Red Bull. 3 cards. Late 1950s Saturday Evening Post style. A vintage-ad reconstruction of the energy drink that promised wings, collected a $13M class-action settlement for unsubstantiated performance claims, got banned across France, Denmark, and Norway, and exploited the FDA dietary supplement loophole for decades. With Benzedrine pep pills and cocaine-era Coca-Cola as historical precedents.

ギャラリヌ

Ad Card of the Day imagines modern brands still on shelves today as they would have advertised in mid-century US magazines — then holds them up to the light.

Red Bull didn't invent the energy tonic. It just invented the lawsuit.
Dietrich Mateschitz flew to Thailand in 1982, discovered a sugar-and-caffeine drink called Krating Daeng, 1 licensed and reformulated it for Western palates, and launched it into Austria in 1987 under a tag line that would eventually cost him in court: Gives You Wings. The slogan wasn't metaphor gone unnoticed. It was a direct performance claim — enhanced reaction time, concentration, endurance — packaged as scientific fact. 2
Card A reconstructs what that pitch would have looked like in a 1959 Saturday Evening Post: a sprinting athlete, a physician endorsement medallion, and three copy lines that each twist the knife a little further than the one above.

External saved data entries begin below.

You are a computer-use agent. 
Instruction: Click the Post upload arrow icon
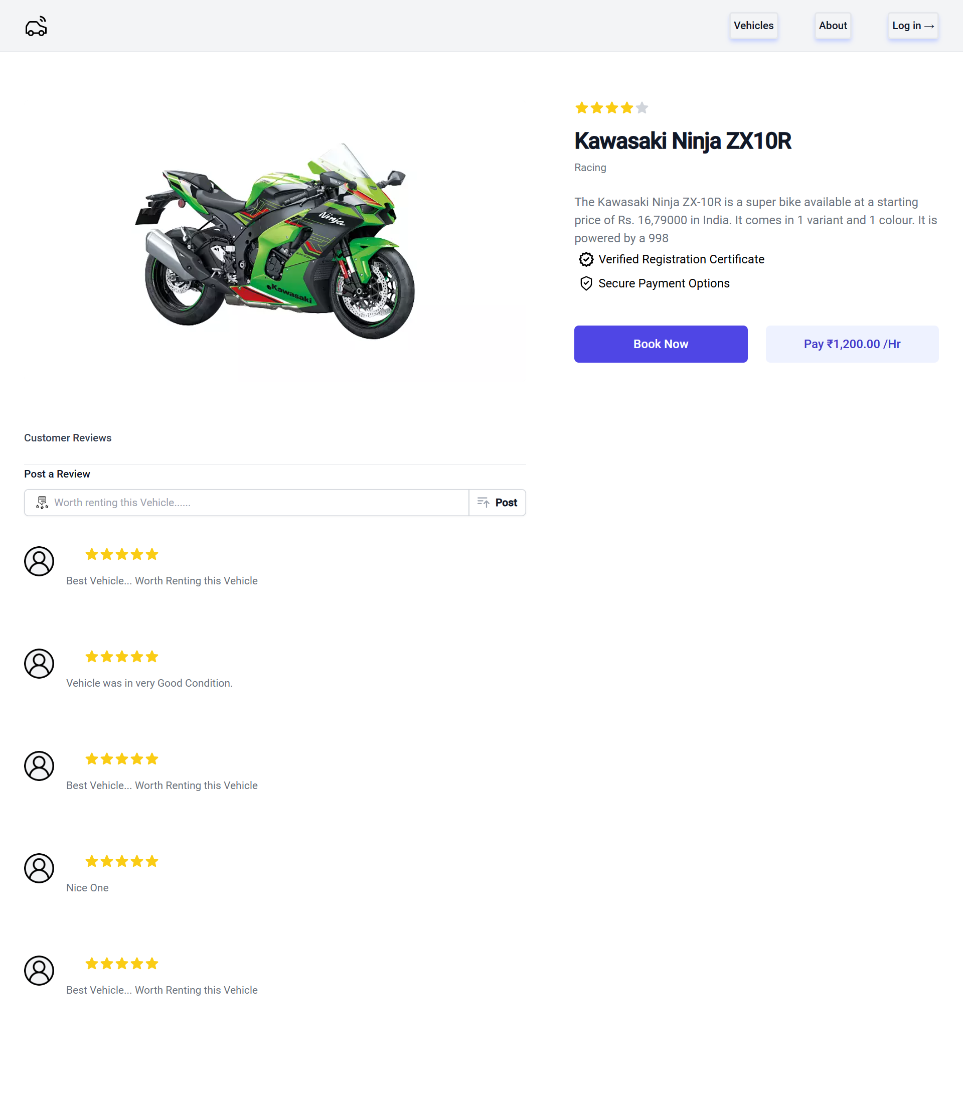point(483,502)
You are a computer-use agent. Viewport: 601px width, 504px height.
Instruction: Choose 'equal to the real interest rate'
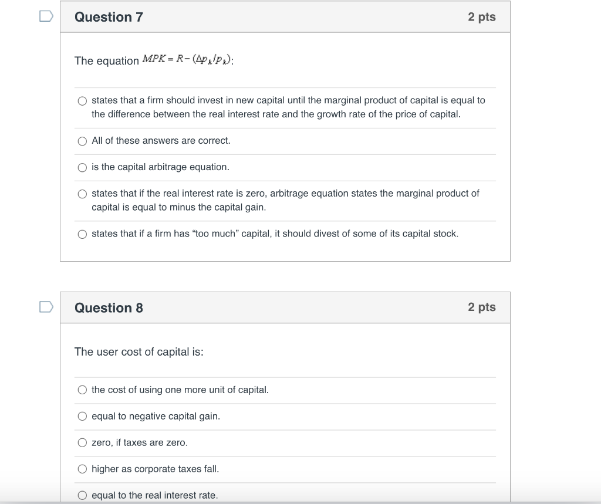pos(82,495)
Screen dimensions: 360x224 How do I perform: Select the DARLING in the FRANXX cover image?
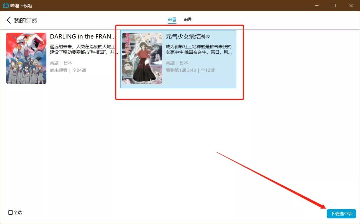26,58
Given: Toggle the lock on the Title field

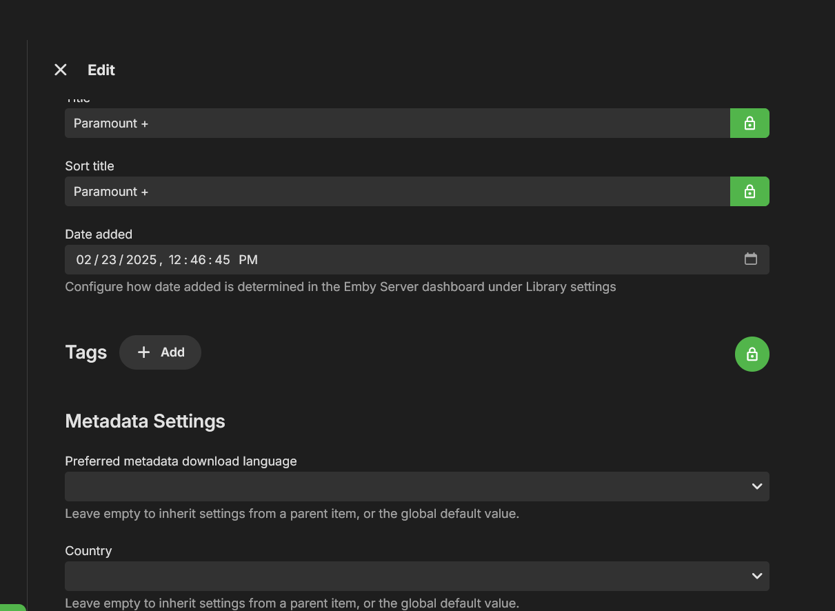Looking at the screenshot, I should 750,123.
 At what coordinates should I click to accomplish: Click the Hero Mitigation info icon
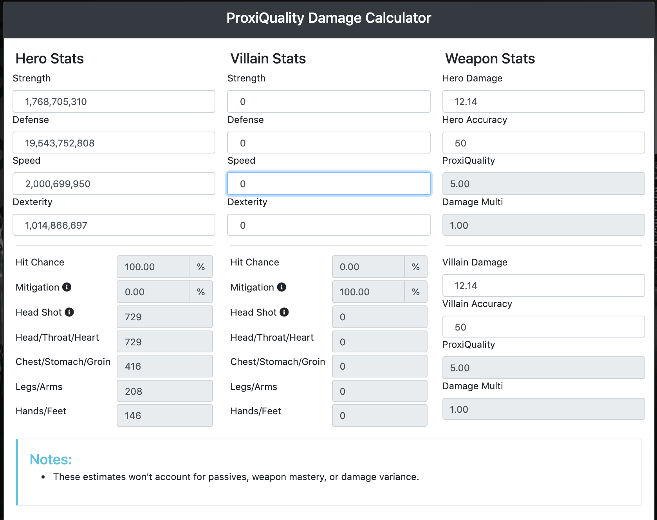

Card B — The Record, 1961 to Present

By the early 1960s, American drugstores stocked stimulant tonics the way they stocked aspirin. No pre-market review, no efficacy burden, no burden at all — the FDA had not yet built the regulatory architecture that would eventually catch up with energy drinks decades later.
Red Bull entered the US market in 1997 operating under the dietary supplement loophole: by classifying taurine and caffeine as supplements rather than food additives, Mateschitz avoided the pre-market safety review that conventional beverages would have required. 3
The wings finally got clipped in court:
  • 2013–2014: Red Bull agreed to a class-action settlement of approximately $13 million after plaintiffs argued the "gives you wings" / enhanced performance claims were unsubstantiated. Consumers who had purchased Red Bull in the previous 12 years could claim $10 in cash or $15 in product — an implicit acknowledgment that the marketing had promised something the drink couldn't deliver. 4
  • France banned Red Bull from 1996 to 2008; Denmark from 1997 to 2008; Norway imposed restrictions for years — all citing documented health concerns, particularly the high-caffeine and taurine combination. 5
  • Cardiac incident reports: multiple fatality cases and consumer lawsuits in the US, Ireland, and Sweden linked high-dose energy drink consumption to cardiac events, particularly in young consumers with no prior cardiovascular history. The FDA received adverse event reports but lacked clear statutory authority under the supplement framework. 6
The controversy is not vintage. It is active.

Card C — They Said This Before

Red Bull didn't pioneer the aggressive stimulant pitch. Two precedents are instructive:
Benzedrine — manufactured by Smith, Kline & French from the late 1930s onward, amphetamine-based "pep pills" were marketed to soldiers, students, and working adults as alertness and energy enhancers. 7 The copy was careful, scientific, and entirely plausible-sounding. The FDA restricted them progressively through the 1950s and 1960s; amphetamines were rescheduled under the Controlled Substances Act in 1970.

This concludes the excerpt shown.